Revenue derived from the amortization of deferred maintenance fees during the
three-month period ended March 31, 2003 increased by $103,500, or 120.9%, to
$189,100 from $85,600 for the same period in the prior year. Our customers
typically purchase a maintenance contract at the time they license our product.
Fees associated with the maintenance contracts are capitalized and recognized as
revenue ratably over the underlying service period of the maintenance contract.

Currently, a significant portion of our licensing fees is derived from a
limited number of customers, which vary, sometimes significantly, from quarter
to quarter. We expect this trend to continue throughout 2003.

Cost of Revenue

Cost of revenue consists primarily of the amortization of acquired technology
or capitalized technology developed in-house. Under accounting principles
generally accepted in the United States, research and development costs for new
product development, after technological feasibility is established, are
recorded as "capitalized software" on our balance sheet and are subsequently
amortized as cost of revenue over the shorter of three years or the remaining
estimated life of the products. Other items included in cost of revenue are
customer service costs and shipping and packaging materials.

Cost of revenue for the three-month period ended March 31, 2003 decreased by
$130,000, or 28.6%, to $324,600 from $454,600 for the same period in 2002. The
carrying value of various elements of our acquired technologies was reduced to
zero as part of the fixed asset impairment charge we recorded as of September
30, 2002, accordingly, no amortization expense related to these acquired
technology assets was recorded during the current period.

We expect cost of revenue to remain at approximately the same level for the
next several quarterly reporting periods.

10


Selling and Marketing Expenses

Selling and marketing expenses primarily consist of salaries, sales
commissions, travel expenses, trade show related activities, promotional, and
advertising costs and the allocation of corporate overhead charges. Selling and
marketing expenses for the three-month period ended March 31, 2003 decreased by
$387,900, or 48.0%, to $420,900 from $808,800 for the same period in 2002.
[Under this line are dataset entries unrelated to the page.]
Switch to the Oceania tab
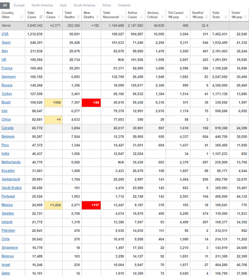The width and height of the screenshot is (249, 276). pos(124,5)
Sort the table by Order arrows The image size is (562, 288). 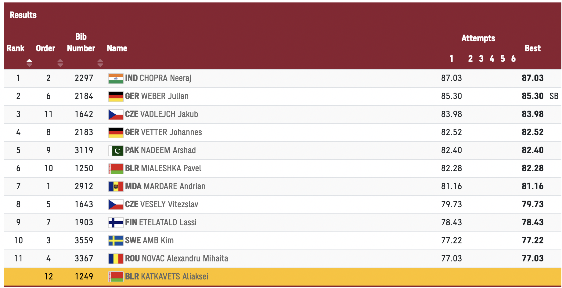60,63
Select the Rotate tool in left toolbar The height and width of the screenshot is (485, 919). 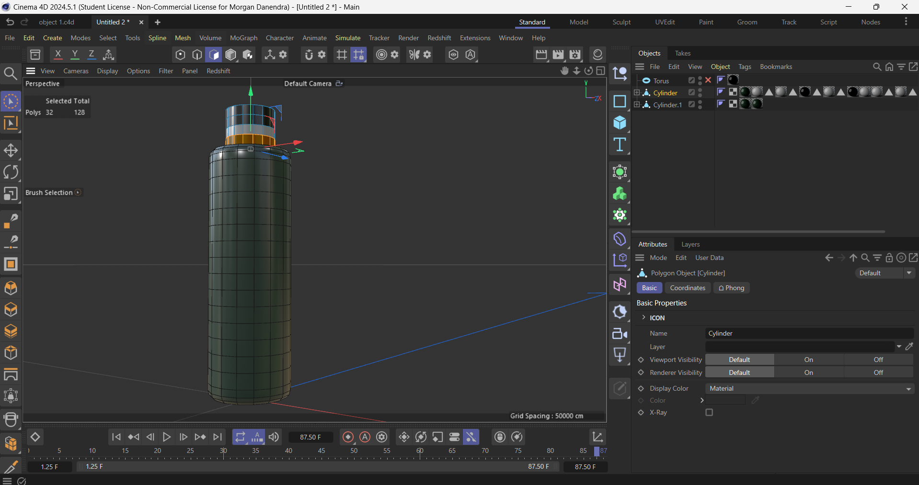point(11,172)
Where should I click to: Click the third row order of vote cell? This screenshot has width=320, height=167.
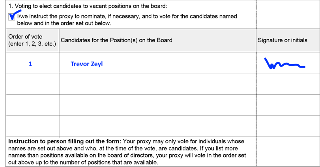pyautogui.click(x=33, y=105)

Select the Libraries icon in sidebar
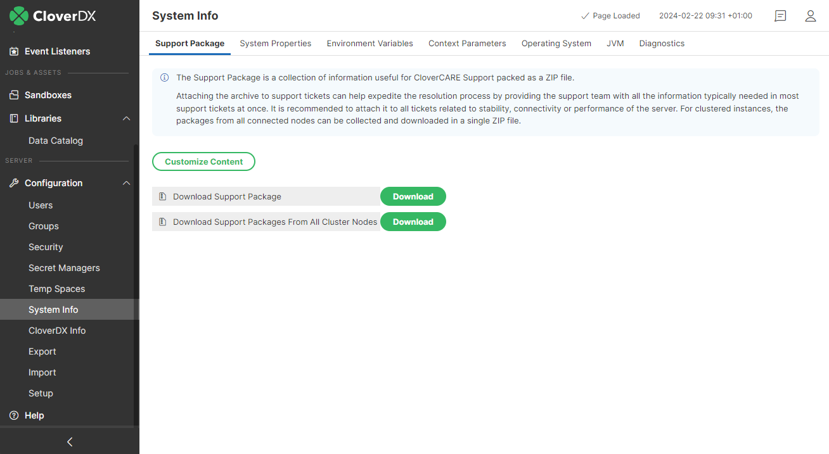coord(13,118)
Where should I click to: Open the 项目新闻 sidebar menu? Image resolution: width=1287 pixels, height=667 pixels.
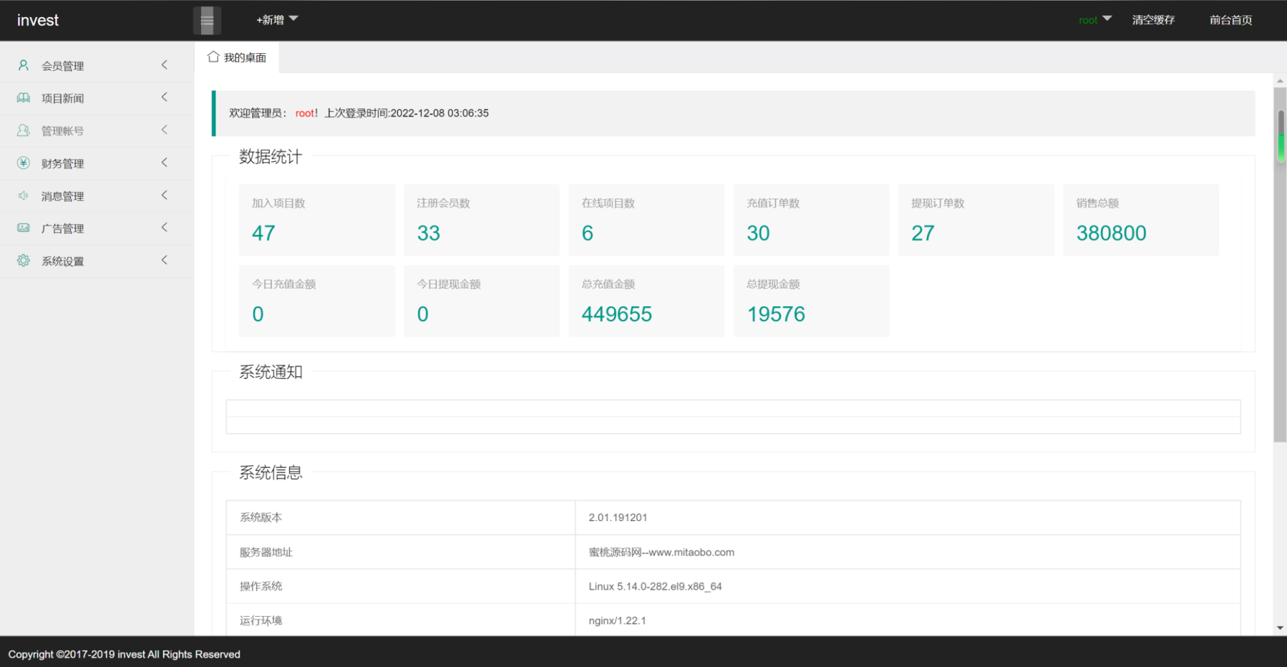[x=63, y=98]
The decrease was primarily due to decreases in headcount, resulting from our
March 31, 2002 restructuring. This restructuring led to decreases in human
resources costs, including salaries, fringe benefits and commissions. These
reductions also led to decreases in costs that typically fluctuate in direct
relation to head count level, such as travel expenses and the allocation of
corporate overhead charges. For the three-month period ended March 31, 2003,
human resources costs, net of commissions, decreased by $270,700, or 54.7%, to
$224,100 from $494,800 for the same period in the prior year. Travel expenses
decreased by $21,000, or 46.2%, to $24,500 from $45,500 for the same period in
the prior year. Corporate overhead charges allocated to the sales and marketing
department decreased by $57,100, or 49.1%, to $59,100 from $116,200 for the same
period in the prior period.

We anticipate that selling and marketing expenses in future periods will be
higher than those incurred in the three-month period ended March 31, 2003 as we
implement various marketing strategies aimed at growing revenue. Sales and
marketing expenses were approximately 40.3% and 138.1% of revenue for the
three-month periods ended March 31, 2003 and 2002, respectively.

General and Administrative Expenses

General and administrative expenses primarily consist of salaries and
associated benefits, legal, professional and outside services, certain costs
associated with being a publicly held corporation, the allocation of corporate
overhead charges and bad debts expense. General and administrative expenses for
the three-month period ended March 31, 2003 decreased by $287,300, or 44.6%, to
$356,400 from $643,700 for the same period in 2002.

The decrease was primarily due to a decrease in headcount, resulting from our
September 2002 restructuring, a decrease in the amortization of deferred
compensation expense and a decrease in outside services.

The headcount reductions led to decreases in human resources costs, including
salaries and fringe benefits as well as decreases in costs that typically
fluctuate in direct relation to head count level, such as travel expenses and
the allocation of corporate overhead charges. For the three-month period ended
March 31, 2003, human resource costs decreased by $55,000, or 28.8%, to $135,800
from $190,800 for the same period in the prior year. For the three-month period
ended March 31, 2003, travel expenses decreased by $85,500, or 89.4%, to $10,100
from $95,600 for the same period in the prior year. For the three-month period
ended March 31, 2003, corporate overhead charges allocated to the general and
administrative department decreased by $18,200, or 29.1%, to $44,400 from
$62,600 for the same period in the prior year.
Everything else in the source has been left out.